Gluten isn’t the only enemy Levinovitz exonerates; the new food nemesis is sugar, and he describes the war on sucrose and fructose, along with the past wars on fat and salt, none of which was really based in sound science. (The research on sugar is nascent compared to that on the other fields, for political reasons as much as scientific ones, so I’m not quite ready to give sugar a complete acquittal yet – but he’s right that evidence against it is overstated.) The idea that salt is dangerous still persists across a broad swath of the population, especially those my age and older, because it was everywhere in the 1980s and 1990s, from warnings about salt intake to the prevalence of “salternative” products like NoSalt (which contains potassium chloride, safe in low doses but lethal in moderate ones) or Mrs. Dash (salt-free spice blends). The truth is that sodium is necessary for most people – salt is the only rock we eat, and we eat it because we need it – and only dangerous for a narrow subset of the population, like folks with high blood pressure, Meniere’s disease, or other rare disorders around the body’s homeostasis of sodium. It’s unlikely that you’re eating too much salt, and if you cook most of your food rather than eating out or buying it already prepared, it’s unthinkable.

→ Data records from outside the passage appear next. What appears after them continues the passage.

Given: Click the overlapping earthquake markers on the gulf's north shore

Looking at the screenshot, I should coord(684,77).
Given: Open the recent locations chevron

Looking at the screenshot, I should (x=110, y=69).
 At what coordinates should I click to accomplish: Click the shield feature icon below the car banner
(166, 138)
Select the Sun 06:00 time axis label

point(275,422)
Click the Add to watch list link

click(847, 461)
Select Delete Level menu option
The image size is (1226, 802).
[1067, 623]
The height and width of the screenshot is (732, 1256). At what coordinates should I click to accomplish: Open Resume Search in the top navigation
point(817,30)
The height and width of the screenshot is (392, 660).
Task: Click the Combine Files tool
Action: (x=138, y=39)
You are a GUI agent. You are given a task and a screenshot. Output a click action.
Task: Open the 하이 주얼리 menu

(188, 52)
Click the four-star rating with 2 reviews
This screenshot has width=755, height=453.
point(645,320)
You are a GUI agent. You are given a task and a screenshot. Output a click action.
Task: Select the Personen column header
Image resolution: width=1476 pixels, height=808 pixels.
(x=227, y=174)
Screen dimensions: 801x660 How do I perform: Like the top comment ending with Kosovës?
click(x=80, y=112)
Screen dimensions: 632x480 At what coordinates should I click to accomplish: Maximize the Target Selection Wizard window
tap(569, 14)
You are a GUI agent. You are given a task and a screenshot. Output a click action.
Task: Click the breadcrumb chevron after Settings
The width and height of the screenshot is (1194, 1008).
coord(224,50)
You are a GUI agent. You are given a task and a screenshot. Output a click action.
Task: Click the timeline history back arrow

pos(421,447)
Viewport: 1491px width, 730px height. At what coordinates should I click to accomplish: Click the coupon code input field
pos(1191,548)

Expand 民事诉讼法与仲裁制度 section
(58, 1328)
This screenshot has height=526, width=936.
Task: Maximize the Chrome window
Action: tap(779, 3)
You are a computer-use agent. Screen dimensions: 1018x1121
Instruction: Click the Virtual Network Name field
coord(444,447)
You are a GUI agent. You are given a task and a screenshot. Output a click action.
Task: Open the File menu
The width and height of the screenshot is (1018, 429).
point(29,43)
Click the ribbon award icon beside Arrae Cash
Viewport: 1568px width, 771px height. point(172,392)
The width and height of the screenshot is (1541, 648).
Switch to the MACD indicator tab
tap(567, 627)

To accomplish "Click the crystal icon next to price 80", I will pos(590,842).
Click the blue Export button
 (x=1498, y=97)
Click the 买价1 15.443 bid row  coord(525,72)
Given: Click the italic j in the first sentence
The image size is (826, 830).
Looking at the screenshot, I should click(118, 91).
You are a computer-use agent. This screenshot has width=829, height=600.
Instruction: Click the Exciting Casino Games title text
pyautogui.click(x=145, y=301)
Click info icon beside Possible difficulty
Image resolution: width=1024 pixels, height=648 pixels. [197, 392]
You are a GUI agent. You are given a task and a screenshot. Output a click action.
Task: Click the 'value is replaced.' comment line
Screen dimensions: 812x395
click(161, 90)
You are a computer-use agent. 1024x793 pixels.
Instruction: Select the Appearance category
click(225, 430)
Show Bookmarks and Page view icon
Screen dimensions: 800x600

The low-fat craze, which is also still with us albeit at a lower level of intensity, is based on some outdated science and a history of corporate interference and corruption that led to government condemnation of fat in its dietary recommendations. (Don’t eat what the USDA tells you to eat.) Again, your body needs fat; in fact, you may crave it. Fat contains 9 calories per gram, compared to 4 for proteins or carbohydrates. Humans evolved in environments of scarcity, and fat, typically animal fat, was the most calorie-dense food source available. Such cravings may be ‘hardwired’ in our genes – that is, humans carrying genes that rewarded them for eating fats and sugars fared better in natural selection, and thus craving those foods may now be innate.

The word “natural” in there draws special ire from Levinovitz, as most modern diet fads revolve around some misunderstanding of what a “natural” diet means. Some people simply assume anything artificial is bad, as if your body knows whether a molecule you consume was created in a forest or in a lab. The same applies to the fear of GMO foods. Paleo diets are based on a poor understanding of how early man lived and ate, demonizing foods that can be healthful (whole grains) just because Thag the Caveman no eat them. Others claim you should avoid dairy because it’s not “natural” to consume the milks produced by other species. Levinovitz goes after hucksters like the Food Babe and Joseph Mercola, who demonize harmless ingredients with scary names (and, in Mercola’s case, vaccines and real medicines) to convince you to buy their books and supplements.

Science-ignorance is rampant in our society; I find copious examples every week for my links roundup, and it particularly bothers me when it comes to our governments setting policies that put people’s health and lives at risk. The Gluten Lie aims a little lower; if anything, Levinovitz’s main goal seems to be protecting your wallet, and perhaps your taste buds, from falling prey to groupthink and con artists who’ll peddle what you want to hear in exchange for some of your money. If you want to lose weight, reduce your caloric intake. If you have other health problems, talk to your doctor. But don’t deny yourself the glory of Neapolitan pizza or fresh pasta just because someone on your internet told you that gluten was evil.